You’ll first marinate the fish in a mixture of lemon juice, salt and pepper. Especially if you’re using dried fish, the lemon juice will help soften it and remove toughness before you place it in the pot to create your stew.

As your fish marinates, you’ll start the stew itself by sautéing and lightly pre-cooking your vegetable ingredients. Cook things like onions and garlic for a minute as they start to sweat and become translucent, then you’ll begin creating alternate layers of your remaining ingredients including your okra and fish.

Once you have a multi-layer mound of mixed ingredients, pour your palm oil over top . Be sure to pour evenly, since this will help the red palm oil spread evenly throughout the calulu during cooking.

Following the palm oil, add enough vegetable broth or water to submerge your ingredients, then cover your pot and let cook for at least 20 minutes. Towards the tail end, you’ll add in your leafy greens and let them cook just before serving.

When done, calulu de peixe traditionally pairs well with funje, a cassava porridge, or white rice, but it’s also just as good on its own!

Our Take on the Recipe

As prevalent as calulu de peixe is in Angolan cuisine, we had some real trouble finding quality reference recipes that painted a good picture of how the dish should be. Nevertheless, we found one to go off of, and from there we recreated the best we could.

We did make some fairly big changes to our version of the recipe overall. For starters, we chose to use fresh fish instead of dried fish in our recipe. Dried fish can have a very unique and interesting flavor – and it does give the broth for calulu a nice briney flavor – but it’s generally more trouble than it’s worth. Fresh fish, on the other hand, is much easier to use and easier to come by, which is what we prefer anyways.

Using fresh fish had a profound implication on the overall preparation of the recipe too. Whereas dried fish makes the prep of this recipe hours-long, fresh fish allowed us to cut the amount of cooking time needed down to just around 20 minutes.
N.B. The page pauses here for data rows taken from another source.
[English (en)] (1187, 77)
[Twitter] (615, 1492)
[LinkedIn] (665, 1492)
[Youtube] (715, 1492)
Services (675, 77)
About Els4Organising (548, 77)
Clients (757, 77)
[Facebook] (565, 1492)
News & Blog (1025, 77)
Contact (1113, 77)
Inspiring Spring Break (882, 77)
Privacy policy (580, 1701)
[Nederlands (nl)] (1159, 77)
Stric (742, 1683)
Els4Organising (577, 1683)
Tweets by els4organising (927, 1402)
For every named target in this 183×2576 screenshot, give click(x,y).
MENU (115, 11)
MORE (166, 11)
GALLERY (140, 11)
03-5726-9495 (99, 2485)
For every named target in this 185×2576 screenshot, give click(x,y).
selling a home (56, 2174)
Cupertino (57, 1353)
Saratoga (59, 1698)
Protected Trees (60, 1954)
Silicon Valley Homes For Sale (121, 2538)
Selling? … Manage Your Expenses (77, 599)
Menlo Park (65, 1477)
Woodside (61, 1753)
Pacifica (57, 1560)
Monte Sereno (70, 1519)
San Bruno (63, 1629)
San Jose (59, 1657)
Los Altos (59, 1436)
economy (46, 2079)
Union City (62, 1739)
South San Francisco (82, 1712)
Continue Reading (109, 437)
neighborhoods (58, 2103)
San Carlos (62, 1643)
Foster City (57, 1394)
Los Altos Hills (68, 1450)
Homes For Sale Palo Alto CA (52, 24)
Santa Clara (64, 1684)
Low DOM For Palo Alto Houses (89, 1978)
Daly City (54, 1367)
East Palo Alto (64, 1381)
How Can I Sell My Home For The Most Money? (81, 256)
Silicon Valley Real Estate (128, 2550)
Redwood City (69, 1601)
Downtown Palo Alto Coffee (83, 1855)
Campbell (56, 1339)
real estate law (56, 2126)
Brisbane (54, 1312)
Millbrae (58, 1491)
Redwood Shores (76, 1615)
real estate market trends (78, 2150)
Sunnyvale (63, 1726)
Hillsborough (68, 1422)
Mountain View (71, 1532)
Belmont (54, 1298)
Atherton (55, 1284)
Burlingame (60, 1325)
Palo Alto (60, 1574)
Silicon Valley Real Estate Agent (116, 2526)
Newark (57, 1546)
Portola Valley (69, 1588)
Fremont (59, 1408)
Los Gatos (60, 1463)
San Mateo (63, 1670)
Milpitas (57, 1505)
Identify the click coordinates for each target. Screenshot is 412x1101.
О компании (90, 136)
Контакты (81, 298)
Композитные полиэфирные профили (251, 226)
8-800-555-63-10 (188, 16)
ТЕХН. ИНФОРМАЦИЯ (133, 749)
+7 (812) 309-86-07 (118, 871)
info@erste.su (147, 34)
To let the fish and okra feature more in the dish, we removed much of the added ingredients that our reference put forth. We omitted the eggplants, left out the jimboa leaves and spinach, and scaled down the amount of other leafy greens. And instead of collared greens, we used kale.

Finally, we also made minor adjustments to scale down the red palm oil and thickening agent for this calulu. Given that okra itself acts as a great thickener for soups and stews, we instead preferred to use more okra and less other ingredients where needed.

All in all, calulu de peixe is a simple meal that will leave you wondering how just a handful of key ingredients can yield such a diverse, rich flavor. Enjoy!